Written instruction A: Decide whether each of the statements (i), (ii) and (iii) agrees with the passage on the Theia-25 simulation. Answer yes or no for each, and quote the deciding words of the passage: (i) the baseline target material contains 97% water; (ii) the absorption length in the simulation comes from published measurements of this material; (iii) IBD interactions are generated only in part of the WbLS volume.
Written instruction B: Continue the passage on the Theia-25 simulation, starting after its last sentence.

=== Passage provided ===

We chose 3% WbLS (3% liquid scintillator, 97% water) as the baseline target material to simulate. The inputs to the optical model used in the simulation are primarily based on data and bench-top measurements. The light yield (502 scintillation photons/MeV), the scintillation emission spectrum and time profile with the risetime of \({0.265}\,{\hbox {ns}}\) were interpolated from the 1%, 5%, 10% WbLS measurements from [48] and [49]. Preliminary results show that absorption lengths are long and scattering is the dominant mode of light loss. Due to no published measurements available for the absorption length in this material, the model as described in [50] was used in the simulation. The implemented scattering length (\(\simeq {40}\,{\hbox {m}}\) at \({430}\,{\hbox {nm}}\)) and refractive index (1.35 above \({400}\,{\hbox {nm}}\)) were measured as the function of the wavelength at BNL  [51].

3.2 Signal simulation

A dedicated generator inside the RAT-PAC software uses the positron energy spectrum as input to generate IBD pairs. The positron spectrum is calculated from the expected antineutrino flux at SURF, available through the geoneutrino.org web app  [52], uses decay spectra from [53] and parameterized IBD cross section from [54]. Figure 2 shows the antineutrino energy spectra used, with the (Th/U) ratio fixed to 4.33 for the crust and 3.9 for the mantle, while Table 4 summarizes the numerical values of the geoneutrino signal, with the breakdown between U and Th, as well as mantle and crust.

Fig. 2
figure 2

The expected rate of antineutrino interactions at SURF, as the function of antineutrino energies. 1 NIU (Neutrino Interaction Unit) = 1 IBD interaction/\(10^{32}\) targets/year. Source: geoneutrinos.org [52]

Table 4 The inputs for the geoneutrino signal simulation. 1 NIU (Neutrino Interaction Unit) = 1 IBD interaction/\(10^{32}\) targets/year

For the reactor neutrinos spectrum, the nominal thermal power and the monthly load factors originate from the power reactor information system (PRIS), developed and maintained by the International Atomic Energy Agency (IAEA)  [55, 56]. The given spectra already consider the neutrino oscillation effects, with the values of oscillation parameters taken from NuFit v5.0, specifically the global analysis excluding the Super-Kamiokande atmospheric neutrino data  [57].

IBD interactions are generated throughout the total WbLS volume available in Theia-25. The number of expected IBD interactions from reactor and geoneutrinos can be found in Table 5. We also show the geoneutrino signal breakdown in crust and mantle contributions, expected at SURF.

=== Data block ===

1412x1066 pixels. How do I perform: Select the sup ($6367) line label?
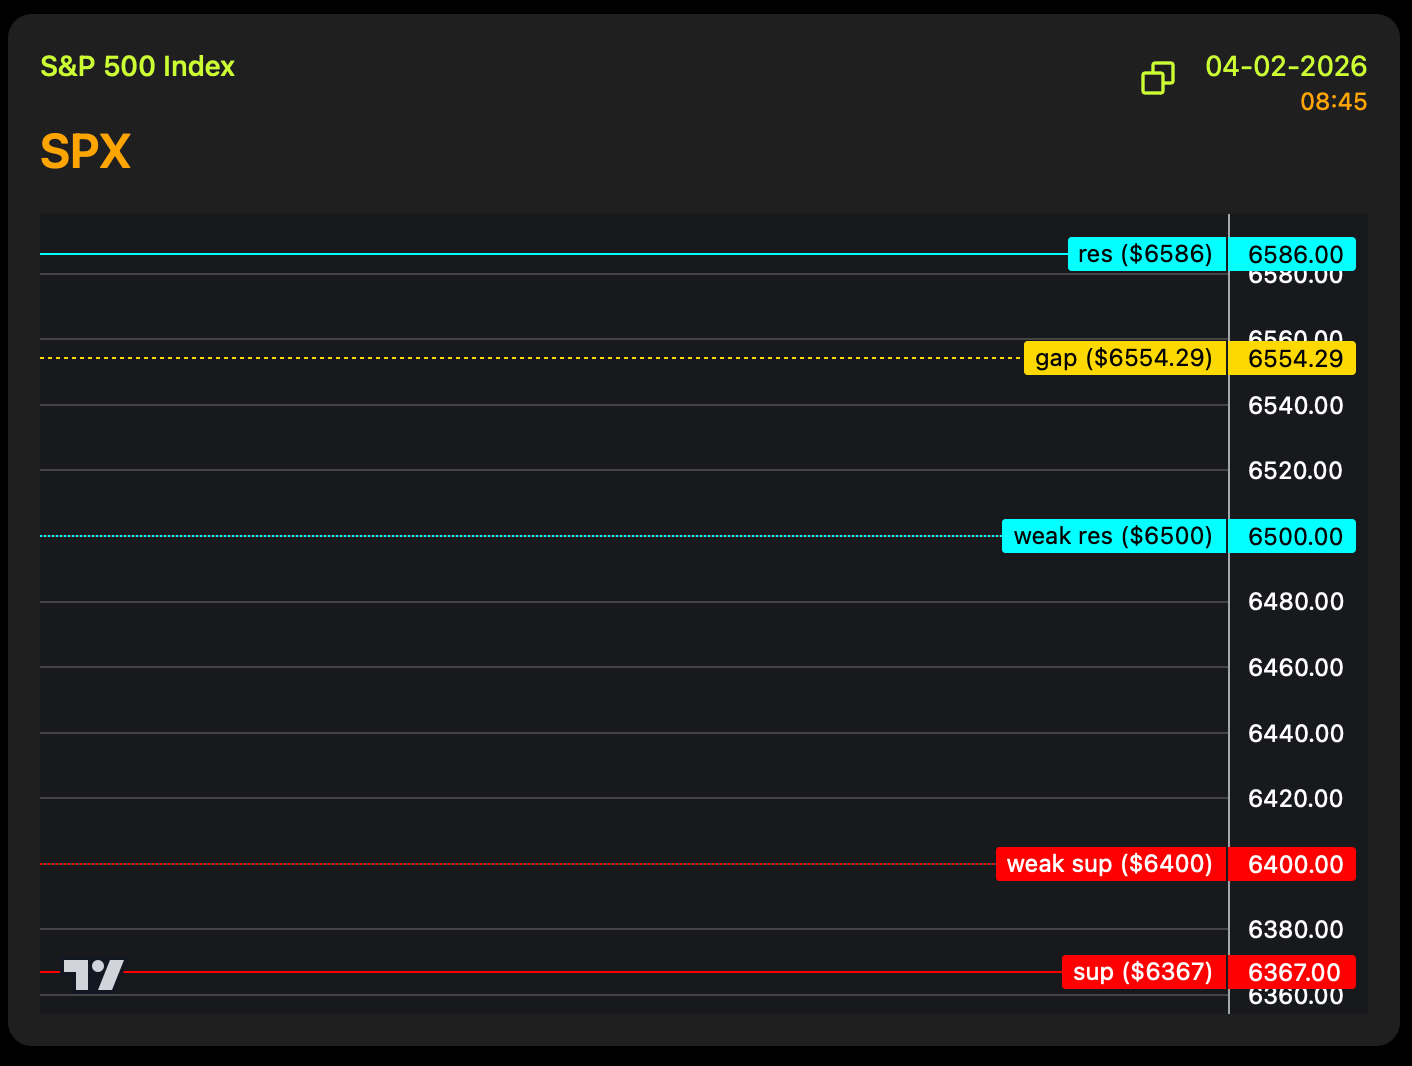click(1143, 972)
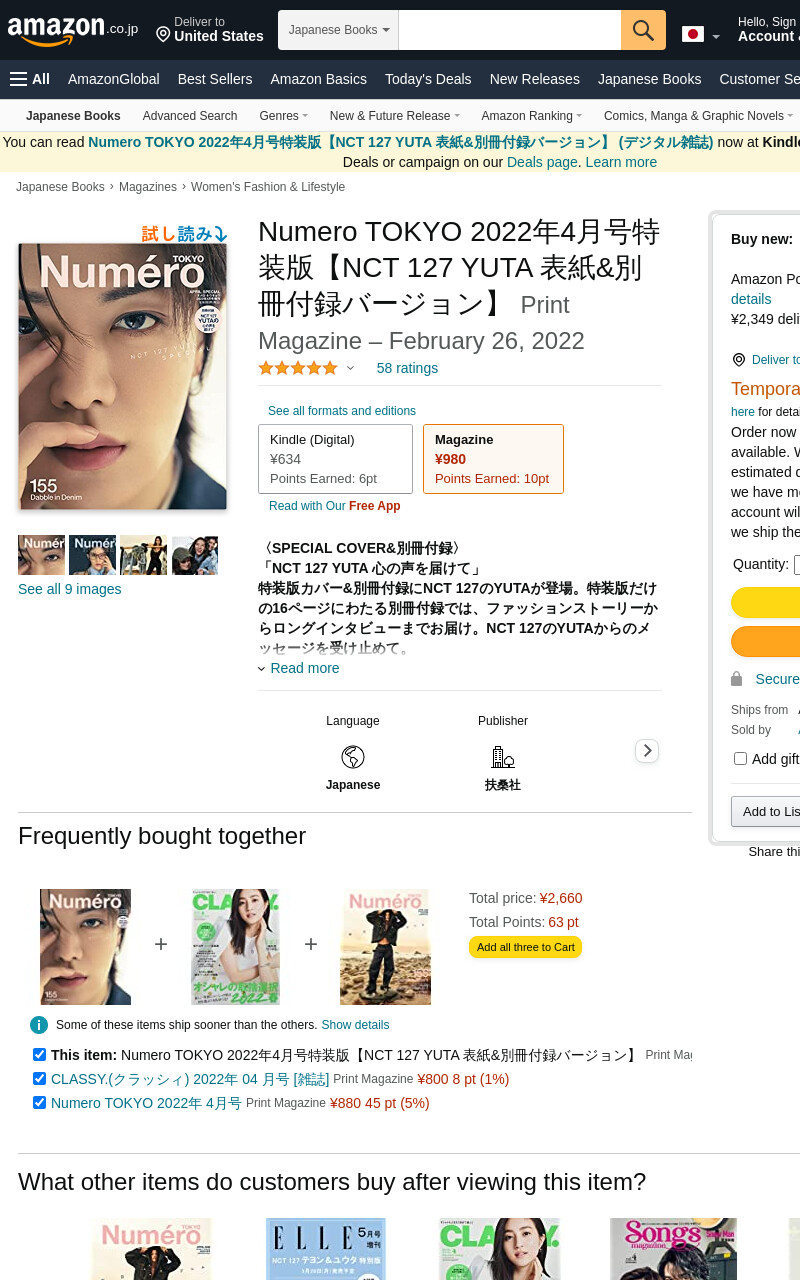Click the Publisher building icon

[503, 757]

===

Right answer A:
(i) Yes: "3% WbLS (3% liquid scintillator, 97% water)"
(ii) No: "Due to no published measurements available for the absorption length in this material, the model as described in [50] was used in the simulation."
(iii) No: "IBD interactions are generated throughout the total WbLS volume available in Theia-25."

Right answer B:
Table 5 Antineutrino interaction rates in one year in the full Theia-25 kT volume

3.3 Background simulation

Accidentals

The accidental coincidence rate is estimated from the R7081-100 PMT glass activity measurements by the WATCHMAN collaboration  [58] and the U- and Th-chain backgrounds in the target material to be at the level of SNO water  [43]. Table 6 presents the concentration and the activity of each isotope used in the simulations, along with the calculated decay rate. The PMT glass mass is taken as \({1400}\,{\hbox {g}}\).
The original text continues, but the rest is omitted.